[This started as a response to Mike Bock's fine post below.]
An end to blatant computerized micro-Gerrymandering would be a major and a much needed reform. Unfortunately it is hard to imagine how to gain enough support from the guys in those "safe" districts to pass it. It seems to me we should - at the very least - set some sort of minimum population district that cannot be subdivided for congressional districts.
Another much needed reform is the abolishment of the archaic Electoral College. The Electoral College has resulted in a bunch of minority Presidents and four that did not even achieve a plurality (Junior Bush, Benjamin Harrison, Rutherford Hayes, and John Quincy Adams). The EC has to be held partially responsible for the deadliest war in US history, the War Between the States, that resulted most immediately from the Electoral College choosing a President who was not even on the ballot in the Southern states and who garnered less than forty percent of the vote -- only a little higher approval from the voters than Bush currently enjoys. Though Lincoln's popular vote was pitiful, he won the Electoral College in a 60% landslide. However great a man Lincoln turned out to be, that just ain't right. No wonder my ancesters were fighting mad.
Now The Electoral Collge has allowed the travesty of the 2000 election.
My Republican readers will holler at this, but I firmly believe that had Vice President Gore been selected by the EC as a "loser" President in 2000 the Republican Congress would have mounted a serious effort at abolishing the Electoral College. Just one more of the myriad reasons to believe the world would be a better place today had Gore become President - even if he had come in the back door like Bush did.
The folks at Fair Vote have the suggestion that I would like to see implemented - direct election with instant run-off. I 'd like to see instant run-off instituted in all elections. The idea of simple plurality vote in an election allows the majority's last choice to be occasionally elected when choices one-and-two-or-more split the vote sufficiently. There need to be run-off elections, absolutely. Unfortunately run-off elections usually garner less attention and fewer voters. They cost a lot of money for the state and for the candidates. But an automatic run-off in which voters indicate second choices insures the same voters decide the election at virtually no extra cost and no extra time and expense for the voter as well.

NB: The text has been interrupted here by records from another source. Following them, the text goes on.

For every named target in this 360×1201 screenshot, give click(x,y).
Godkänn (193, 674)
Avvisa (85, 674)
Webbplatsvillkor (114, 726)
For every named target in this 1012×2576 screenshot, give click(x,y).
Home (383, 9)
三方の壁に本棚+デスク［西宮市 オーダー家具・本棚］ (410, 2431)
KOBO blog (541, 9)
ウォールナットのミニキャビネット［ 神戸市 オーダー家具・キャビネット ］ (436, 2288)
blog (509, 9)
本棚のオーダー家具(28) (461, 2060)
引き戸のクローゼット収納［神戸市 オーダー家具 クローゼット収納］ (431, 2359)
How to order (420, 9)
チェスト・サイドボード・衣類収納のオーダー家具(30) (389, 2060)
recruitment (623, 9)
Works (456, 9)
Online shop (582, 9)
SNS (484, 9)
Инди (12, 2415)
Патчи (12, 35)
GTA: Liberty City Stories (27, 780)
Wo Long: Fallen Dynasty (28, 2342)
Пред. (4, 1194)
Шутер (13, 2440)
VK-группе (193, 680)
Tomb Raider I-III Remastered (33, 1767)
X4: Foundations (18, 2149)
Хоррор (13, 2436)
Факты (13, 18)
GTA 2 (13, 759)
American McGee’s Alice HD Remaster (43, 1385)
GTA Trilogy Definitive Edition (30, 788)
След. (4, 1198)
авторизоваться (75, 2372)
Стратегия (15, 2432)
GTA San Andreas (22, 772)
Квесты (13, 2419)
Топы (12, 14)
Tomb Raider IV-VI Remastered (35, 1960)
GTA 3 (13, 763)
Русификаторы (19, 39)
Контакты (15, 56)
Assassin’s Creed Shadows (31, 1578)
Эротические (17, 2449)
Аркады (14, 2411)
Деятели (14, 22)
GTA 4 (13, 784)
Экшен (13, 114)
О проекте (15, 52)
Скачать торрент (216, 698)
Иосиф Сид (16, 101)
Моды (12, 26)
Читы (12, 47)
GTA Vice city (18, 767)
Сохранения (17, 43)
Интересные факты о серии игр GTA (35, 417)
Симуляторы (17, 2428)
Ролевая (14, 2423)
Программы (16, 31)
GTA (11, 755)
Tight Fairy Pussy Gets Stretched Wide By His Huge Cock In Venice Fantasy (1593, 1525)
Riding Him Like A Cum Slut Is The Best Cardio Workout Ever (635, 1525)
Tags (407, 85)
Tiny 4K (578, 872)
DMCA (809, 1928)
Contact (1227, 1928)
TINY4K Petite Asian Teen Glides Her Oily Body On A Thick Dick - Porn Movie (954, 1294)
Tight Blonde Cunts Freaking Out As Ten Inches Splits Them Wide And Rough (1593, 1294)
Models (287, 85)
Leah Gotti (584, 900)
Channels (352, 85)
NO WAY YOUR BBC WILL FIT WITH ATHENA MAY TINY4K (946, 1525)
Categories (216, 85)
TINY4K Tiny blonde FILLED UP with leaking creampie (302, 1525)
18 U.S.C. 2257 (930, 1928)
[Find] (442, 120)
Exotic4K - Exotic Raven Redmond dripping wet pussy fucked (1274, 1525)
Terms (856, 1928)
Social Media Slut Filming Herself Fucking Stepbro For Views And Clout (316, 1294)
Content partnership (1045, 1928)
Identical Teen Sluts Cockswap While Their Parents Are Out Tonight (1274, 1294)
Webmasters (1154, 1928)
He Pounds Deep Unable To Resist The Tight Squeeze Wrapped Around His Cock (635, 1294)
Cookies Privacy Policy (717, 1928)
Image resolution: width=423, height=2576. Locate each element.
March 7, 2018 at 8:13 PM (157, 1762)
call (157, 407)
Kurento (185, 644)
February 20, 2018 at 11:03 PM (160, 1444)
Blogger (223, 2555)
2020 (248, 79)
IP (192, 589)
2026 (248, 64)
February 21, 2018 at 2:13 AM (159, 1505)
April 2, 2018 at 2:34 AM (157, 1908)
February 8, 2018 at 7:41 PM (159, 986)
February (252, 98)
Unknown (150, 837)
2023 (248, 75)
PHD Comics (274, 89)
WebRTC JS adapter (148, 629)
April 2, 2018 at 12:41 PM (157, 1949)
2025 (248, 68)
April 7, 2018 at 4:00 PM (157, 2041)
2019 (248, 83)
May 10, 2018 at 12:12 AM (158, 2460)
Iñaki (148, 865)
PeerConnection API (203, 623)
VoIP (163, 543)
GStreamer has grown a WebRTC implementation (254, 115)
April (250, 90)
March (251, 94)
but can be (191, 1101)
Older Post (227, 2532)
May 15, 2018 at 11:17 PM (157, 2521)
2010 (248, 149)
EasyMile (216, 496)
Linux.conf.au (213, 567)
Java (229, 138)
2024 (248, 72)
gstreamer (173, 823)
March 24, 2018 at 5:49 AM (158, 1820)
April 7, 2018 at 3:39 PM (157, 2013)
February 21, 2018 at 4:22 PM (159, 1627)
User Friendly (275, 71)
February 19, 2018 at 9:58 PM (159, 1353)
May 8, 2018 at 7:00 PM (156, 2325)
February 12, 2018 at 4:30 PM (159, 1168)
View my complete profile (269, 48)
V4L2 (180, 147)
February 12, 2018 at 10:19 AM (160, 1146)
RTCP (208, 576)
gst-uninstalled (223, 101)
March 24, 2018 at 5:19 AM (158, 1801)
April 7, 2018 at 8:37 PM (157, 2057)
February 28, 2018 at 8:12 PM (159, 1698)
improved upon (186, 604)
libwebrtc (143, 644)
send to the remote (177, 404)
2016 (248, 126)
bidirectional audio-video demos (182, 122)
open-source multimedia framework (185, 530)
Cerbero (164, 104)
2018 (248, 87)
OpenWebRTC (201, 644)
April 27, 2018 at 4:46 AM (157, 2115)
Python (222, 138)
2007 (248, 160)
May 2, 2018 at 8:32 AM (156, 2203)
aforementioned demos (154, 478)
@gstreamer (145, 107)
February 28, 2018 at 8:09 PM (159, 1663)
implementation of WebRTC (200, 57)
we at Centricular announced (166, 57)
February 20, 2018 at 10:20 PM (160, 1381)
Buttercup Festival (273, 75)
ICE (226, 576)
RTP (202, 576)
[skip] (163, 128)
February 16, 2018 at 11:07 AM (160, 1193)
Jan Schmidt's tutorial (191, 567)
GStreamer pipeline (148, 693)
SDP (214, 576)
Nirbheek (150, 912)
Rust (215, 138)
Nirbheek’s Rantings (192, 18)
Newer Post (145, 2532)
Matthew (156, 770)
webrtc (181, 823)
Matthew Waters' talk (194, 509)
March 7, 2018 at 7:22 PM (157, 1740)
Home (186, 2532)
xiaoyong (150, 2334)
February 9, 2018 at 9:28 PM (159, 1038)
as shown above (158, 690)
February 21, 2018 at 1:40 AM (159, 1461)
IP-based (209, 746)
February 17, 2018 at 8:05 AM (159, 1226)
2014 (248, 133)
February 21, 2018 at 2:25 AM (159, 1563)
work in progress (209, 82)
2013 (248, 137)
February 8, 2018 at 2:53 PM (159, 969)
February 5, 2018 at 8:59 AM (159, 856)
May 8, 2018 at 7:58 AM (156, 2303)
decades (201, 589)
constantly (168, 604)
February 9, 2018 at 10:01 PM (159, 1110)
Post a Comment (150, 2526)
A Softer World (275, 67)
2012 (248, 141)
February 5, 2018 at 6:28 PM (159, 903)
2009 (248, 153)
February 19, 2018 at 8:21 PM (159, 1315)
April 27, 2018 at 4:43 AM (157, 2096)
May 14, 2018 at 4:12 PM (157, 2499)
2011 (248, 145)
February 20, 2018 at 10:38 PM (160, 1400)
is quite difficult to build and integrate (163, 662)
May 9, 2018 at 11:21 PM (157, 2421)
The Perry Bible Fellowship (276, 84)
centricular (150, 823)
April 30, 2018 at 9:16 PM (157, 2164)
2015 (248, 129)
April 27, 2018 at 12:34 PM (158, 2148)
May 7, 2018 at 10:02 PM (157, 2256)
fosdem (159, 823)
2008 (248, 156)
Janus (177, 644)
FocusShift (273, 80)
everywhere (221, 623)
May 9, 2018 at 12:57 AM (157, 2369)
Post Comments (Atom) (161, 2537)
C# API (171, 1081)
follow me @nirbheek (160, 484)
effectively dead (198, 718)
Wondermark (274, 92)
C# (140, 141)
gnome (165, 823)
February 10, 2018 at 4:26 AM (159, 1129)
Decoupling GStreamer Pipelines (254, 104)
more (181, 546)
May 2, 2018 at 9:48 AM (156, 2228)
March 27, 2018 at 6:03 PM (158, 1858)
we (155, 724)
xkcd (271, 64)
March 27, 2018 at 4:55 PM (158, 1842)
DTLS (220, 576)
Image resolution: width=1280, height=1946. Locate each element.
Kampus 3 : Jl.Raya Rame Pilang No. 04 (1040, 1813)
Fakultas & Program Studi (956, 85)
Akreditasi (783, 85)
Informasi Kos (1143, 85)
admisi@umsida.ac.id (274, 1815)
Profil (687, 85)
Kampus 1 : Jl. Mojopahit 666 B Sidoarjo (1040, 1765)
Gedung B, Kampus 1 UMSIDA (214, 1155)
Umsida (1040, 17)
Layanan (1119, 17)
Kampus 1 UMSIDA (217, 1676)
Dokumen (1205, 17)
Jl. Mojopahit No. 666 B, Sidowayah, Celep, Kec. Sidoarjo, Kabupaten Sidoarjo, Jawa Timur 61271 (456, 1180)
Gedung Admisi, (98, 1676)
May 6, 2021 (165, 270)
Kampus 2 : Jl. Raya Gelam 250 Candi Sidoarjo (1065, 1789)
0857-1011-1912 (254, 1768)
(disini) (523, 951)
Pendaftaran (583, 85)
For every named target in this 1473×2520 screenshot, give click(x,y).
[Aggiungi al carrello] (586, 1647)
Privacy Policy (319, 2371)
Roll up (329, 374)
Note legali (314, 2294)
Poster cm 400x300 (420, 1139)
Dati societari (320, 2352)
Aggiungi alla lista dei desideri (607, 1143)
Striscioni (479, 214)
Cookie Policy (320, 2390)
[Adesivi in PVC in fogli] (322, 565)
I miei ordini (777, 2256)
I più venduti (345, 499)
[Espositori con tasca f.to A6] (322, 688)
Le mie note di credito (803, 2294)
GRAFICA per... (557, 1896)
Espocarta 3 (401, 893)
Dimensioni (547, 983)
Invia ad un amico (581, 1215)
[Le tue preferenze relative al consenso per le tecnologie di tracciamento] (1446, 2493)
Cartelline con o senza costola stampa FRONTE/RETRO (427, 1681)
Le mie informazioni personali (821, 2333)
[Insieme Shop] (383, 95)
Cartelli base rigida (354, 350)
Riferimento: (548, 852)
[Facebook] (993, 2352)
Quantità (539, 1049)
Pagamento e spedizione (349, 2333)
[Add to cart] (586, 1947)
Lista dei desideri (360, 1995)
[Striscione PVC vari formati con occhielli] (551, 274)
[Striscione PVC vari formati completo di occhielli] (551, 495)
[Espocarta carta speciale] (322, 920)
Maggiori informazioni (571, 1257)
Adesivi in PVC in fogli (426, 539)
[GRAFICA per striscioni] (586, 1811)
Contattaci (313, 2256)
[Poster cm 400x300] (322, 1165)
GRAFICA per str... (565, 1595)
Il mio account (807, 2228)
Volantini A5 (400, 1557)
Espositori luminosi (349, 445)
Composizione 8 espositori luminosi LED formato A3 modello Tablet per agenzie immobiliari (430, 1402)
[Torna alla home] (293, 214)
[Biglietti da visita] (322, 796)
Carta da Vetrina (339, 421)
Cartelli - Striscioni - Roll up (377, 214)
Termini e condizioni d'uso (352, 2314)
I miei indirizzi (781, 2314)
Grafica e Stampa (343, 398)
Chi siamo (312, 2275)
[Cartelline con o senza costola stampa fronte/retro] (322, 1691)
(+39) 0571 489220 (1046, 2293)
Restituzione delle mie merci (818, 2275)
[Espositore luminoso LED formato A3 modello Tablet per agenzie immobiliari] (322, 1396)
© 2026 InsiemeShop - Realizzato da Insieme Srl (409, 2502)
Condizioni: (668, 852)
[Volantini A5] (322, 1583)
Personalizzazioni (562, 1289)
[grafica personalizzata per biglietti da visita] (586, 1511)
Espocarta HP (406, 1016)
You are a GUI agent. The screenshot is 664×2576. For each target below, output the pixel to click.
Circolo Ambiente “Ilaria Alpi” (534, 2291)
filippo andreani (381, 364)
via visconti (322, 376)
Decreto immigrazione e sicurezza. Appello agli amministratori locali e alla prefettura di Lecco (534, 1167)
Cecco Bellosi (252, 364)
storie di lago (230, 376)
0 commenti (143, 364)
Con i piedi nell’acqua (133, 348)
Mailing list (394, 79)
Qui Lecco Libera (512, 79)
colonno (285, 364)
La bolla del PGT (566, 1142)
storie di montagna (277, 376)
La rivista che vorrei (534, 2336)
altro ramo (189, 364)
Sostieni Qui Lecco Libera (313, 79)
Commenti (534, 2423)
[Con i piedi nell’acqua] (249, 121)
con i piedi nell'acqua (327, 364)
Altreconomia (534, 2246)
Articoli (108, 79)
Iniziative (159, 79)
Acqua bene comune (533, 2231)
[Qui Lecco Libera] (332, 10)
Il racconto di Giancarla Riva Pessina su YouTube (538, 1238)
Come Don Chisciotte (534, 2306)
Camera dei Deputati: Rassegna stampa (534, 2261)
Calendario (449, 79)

Both of these glitches in our current system - Gerrymandering and winner-take-all Electoral College elections -- as well as the corrupting influence of money in our current electoral process, are stifling to voter participation and make apathetic cynics of our citizens. Why should we Democrats in Georgia or Republicans in Massachusetts get excited about voting for President when we know from the get-go that the other party will get 100% of the Electoral College vote from our state. I believe those two reforms would greatly reinvigorate our democracy.